▶ [RECORD EXCERPTS]
____________________
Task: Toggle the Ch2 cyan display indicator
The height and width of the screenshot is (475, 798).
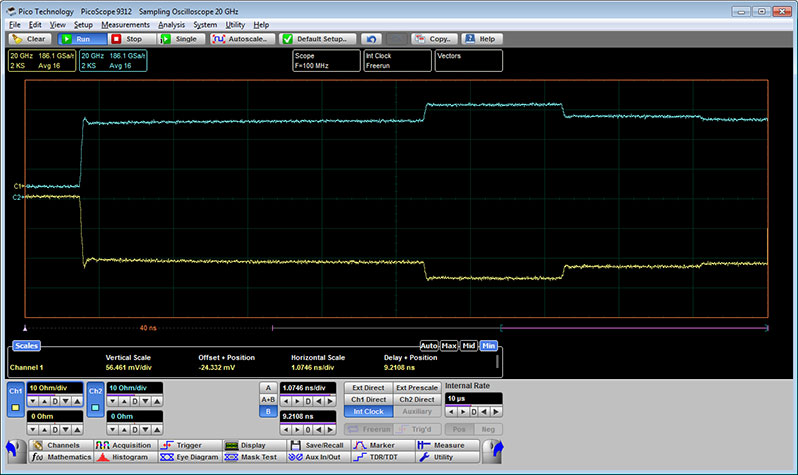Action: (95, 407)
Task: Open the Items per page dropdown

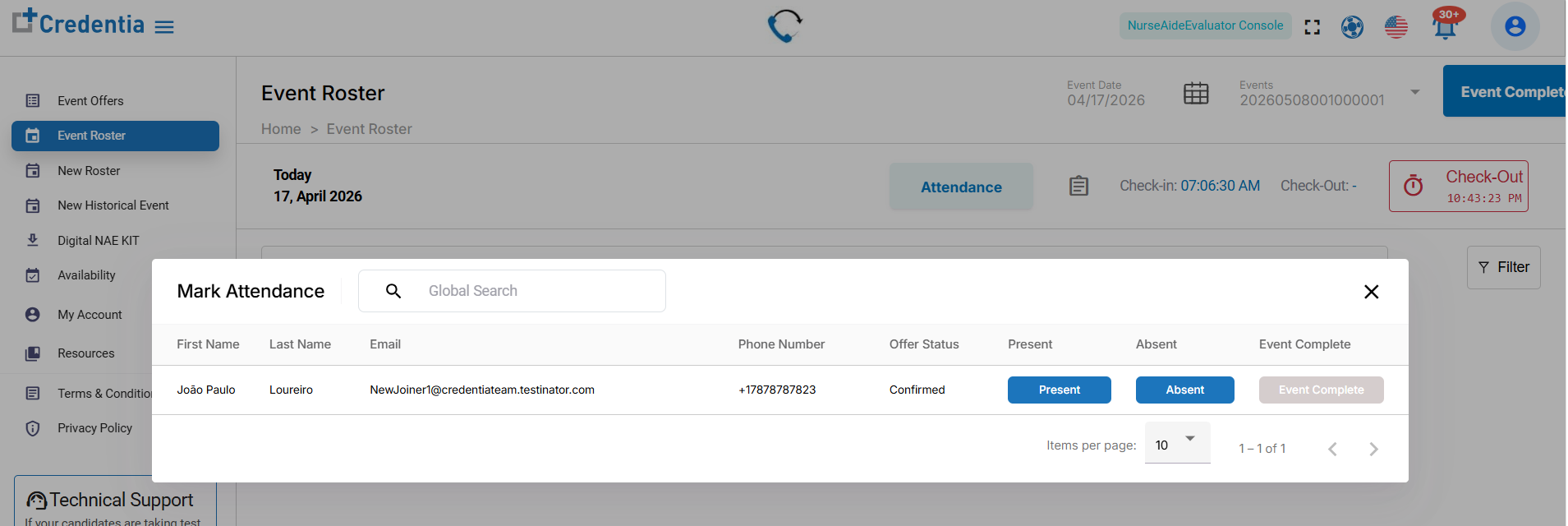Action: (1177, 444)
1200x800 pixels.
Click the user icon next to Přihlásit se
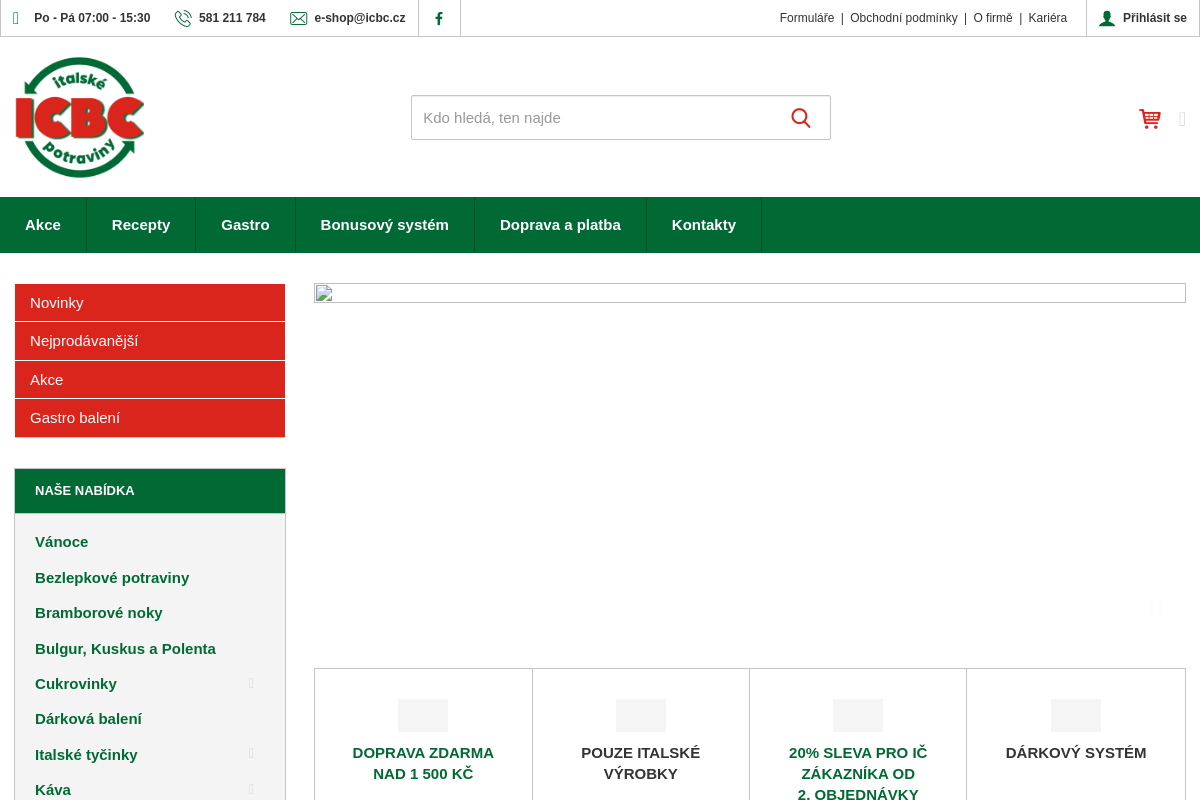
____________________
▶ [EXERCISE BRIEF] Copy the lines above word for word, leaving out the pictures.

▶ [SOLUTION TO THIS TASK]
Task: Toggle the Ch2 cyan display indicator
The height and width of the screenshot is (475, 798).
Action: (95, 407)
Task: Open the Items per page dropdown

Action: (1177, 444)
1200x800 pixels.
Click the user icon next to Přihlásit se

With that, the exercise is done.